While he had success in his native Italy, where he was regarded as a national treasure, it was not until the mid-1980s that several of Levi’s books were published around the world. (By that point, both Wiesel and Anne Frank were already household names.) And while Levi’s work received favorable reviews internationally, his books were not widely read. Much more of his writing remained untranslated, uncollected and unpublished.

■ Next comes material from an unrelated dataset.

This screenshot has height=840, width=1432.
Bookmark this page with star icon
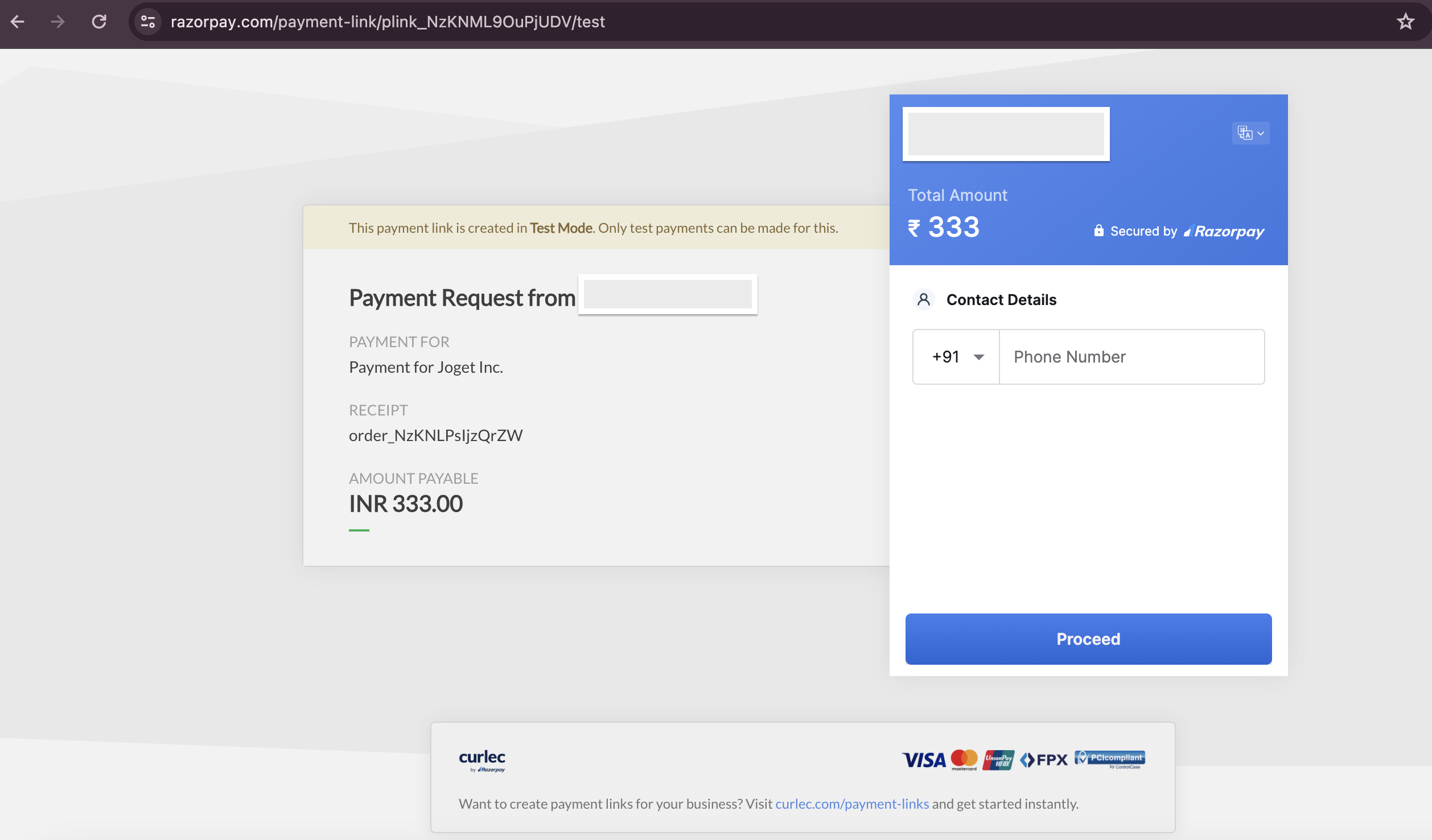click(1405, 22)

Until now. Liveright, an imprint of W.W. Norton & Company, under the direction of Robert Weil and edited by Ann Goldstein, has produced “The Complete Works of Primo Levi,” a handsome, monumental literary undertaking and a work of truly global significance. One of the 20th century’s most singular writers, a chemist who worked magic in turning testimony into art, and whose books conveyed the dark side and gray zones of the human experience like no other, may now, finally, receive a more complete reading and engage an entirely new readership.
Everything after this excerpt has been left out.